[THE TASK]: From the mailing-list thread about in-place addition for Python integers, reproduce word for word the passage starting at "On Thu, 31 Aug" and ending at "optimization. Regards Antoine.".

Hi everyone, While looking over the PyLong source code in Objects/longobject.c I came across the fact that the PyLong object doesnt't include implementation for basic inplace operations such as adding or multiplication: [...] long_long, /*nb_int*/ 0, /*nb_reserved*/ long_float, /*nb_float*/ 0, /* nb_inplace_add */ 0, /* nb_inplace_subtract */ 0, /* nb_inplace_multiply */ 0, /* nb_inplace_remainder */ [...] While I understand that the immutable nature of this type of object justifies this approach, I wanted to experiment and see how much performance an inplace add would bring. My inplace add will revert to calling the default long_add function when: - the refcount of the first operand indicates that it's being shared or - that operand is one of the preallocated 'small ints' which should mitigate the effects of not conforming to the PyLong immutability specification. It also allocates a new PyLong _only_ in case of a potential overflow. The workload I used to evaluate this is a simple script that does a lot of inplace adding: import time import sys def write_progress(prev_percentage, value, limit): percentage = (100 * value) // limit if percentage != prev_percentage: sys.stdout.write("%d%%\r" % (percentage)) sys.stdout.flush() return percentage progress = -1 the_value = 0 the_increment = ((1 << 30) - 1) crt_iter = 0 total_iters = 10 ** 9 start = time.time() while crt_iter < total_iters: the_value += the_increment crt_iter += 1 progress = write_progress(progress, crt_iter, total_iters) end = time.time() print ("\n%.3fs" % (end - start)) print ("the_value: %d" % (the_value)) Running the baseline version outputs: ./python inplace.py 100% 356.633s the_value: 1073741823000000000 Running the modified version outputs: ./python inplace.py 100% 308.606s the_value: 1073741823000000000 In summary, I got a +13.47% improvement for the modified version. The CPython revision I'm using is 7f066844a79ea201a28b9555baf4bceded90484f from the master branch and I'm running on a I7 6700K CPU with Turbo-Boost disabled (frequency is pinned at 4GHz). Do you think that such an optimization would be a good approach ? Thank you, Catalin

On 8/31/2017 2:40 PM, Manciu, Catalin Gabriel wrote:
On my machine, the more realistic code, with an implicit C loop, the_value = sum(the_increment for i in range(total_iters)) gives the same value twice as fast as your explicit Python loop. (I cut total_iters down to 10**7). You might check whether sum uses an in-place accumulator for ints. -- Terry Jan Reedy

Your code is faster due to a number of reasons: - range in Python 3 is implemented in C so it's quite faster and, because your range only goes up to 10 ** 7, the fastest iterator is used: rangeiterobject for which the 'next' function is implemented using native longs instead of CPython PyLongs: rangeiter_next(rangeiterobject *r) from rangeobject.c - my code also does some extra work to output a progress indicator
The focus of this experiment was inplace adds in general. While, as you've shown, there are ways to write the loop optimally, the benchmark was written as a huge loop just to showcase that there is an improvement using this approach. The performance improvement is a result of not having to allocate/deallocate a PyLong per iteration. A huge Python program with lots of PyLong inplace operations (not just adds, this can be applied to all PyLong inplace operations), regardless of them being in a loop or not, might benefit from such an optimization. Thank you, Catalin

On Fri, Sep 1, 2017 at 9:35 AM, Manciu, Catalin Gabriel <catalin.gabriel.manciu@intel.com> wrote:
If you're writing a lot of numerical work in Python, have you tried running your code in PyPy? At very least, it's worth adding as another data point in your performance comparisons. ChrisA

On Thu, 31 Aug 2017 23:35:34 +0000 "Manciu, Catalin Gabriel" <catalin.gabriel.manciu@intel.com> wrote:
I'm skeptical there are some programs out there that are limited by the speed of PyLong inplace additions. Even if you have a bigint-intensive workload (say public-key cryptography, not that it's specifically a good idea to do so in pure Python), chances are it's spending much of its time in more sophisticated operations such as multiplication, power or division. In other words, while your experiment has intellectual and educational interest, I don't think it shows the path to a useful optimization. Regards Antoine.

[DATASET EXTRACT]:
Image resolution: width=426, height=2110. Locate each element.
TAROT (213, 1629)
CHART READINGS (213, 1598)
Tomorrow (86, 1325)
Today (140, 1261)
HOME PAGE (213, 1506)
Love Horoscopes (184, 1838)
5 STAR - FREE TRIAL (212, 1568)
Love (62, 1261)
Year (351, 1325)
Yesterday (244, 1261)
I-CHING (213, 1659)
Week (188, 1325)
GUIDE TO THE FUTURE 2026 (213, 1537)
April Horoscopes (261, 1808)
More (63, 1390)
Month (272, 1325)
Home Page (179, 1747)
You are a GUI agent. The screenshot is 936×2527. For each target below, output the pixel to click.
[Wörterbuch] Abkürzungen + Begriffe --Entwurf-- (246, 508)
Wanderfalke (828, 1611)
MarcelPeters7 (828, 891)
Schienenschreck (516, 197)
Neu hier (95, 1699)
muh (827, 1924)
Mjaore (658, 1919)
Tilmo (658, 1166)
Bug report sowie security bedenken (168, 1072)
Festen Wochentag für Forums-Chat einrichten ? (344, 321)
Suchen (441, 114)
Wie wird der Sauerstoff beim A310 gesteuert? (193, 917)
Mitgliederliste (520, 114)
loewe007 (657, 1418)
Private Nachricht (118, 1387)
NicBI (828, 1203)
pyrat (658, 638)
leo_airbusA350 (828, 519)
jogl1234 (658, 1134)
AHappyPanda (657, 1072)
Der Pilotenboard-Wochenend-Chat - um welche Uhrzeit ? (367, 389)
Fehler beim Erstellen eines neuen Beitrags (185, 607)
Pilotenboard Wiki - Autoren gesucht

[EXERCISE RESULT]:
On Thu, 31 Aug 2017 23:35:34 +0000 "Manciu, Catalin Gabriel" <catalin.gabriel.manciu@intel.com> wrote:
I'm skeptical there are some programs out there that are limited by the speed of PyLong inplace additions. Even if you have a bigint-intensive workload (say public-key cryptography, not that it's specifically a good idea to do so in pure Python), chances are it's spending much of its time in more sophisticated operations such as multiplication, power or division. In other words, while your experiment has intellectual and educational interest, I don't think it shows the path to a useful optimization. Regards Antoine.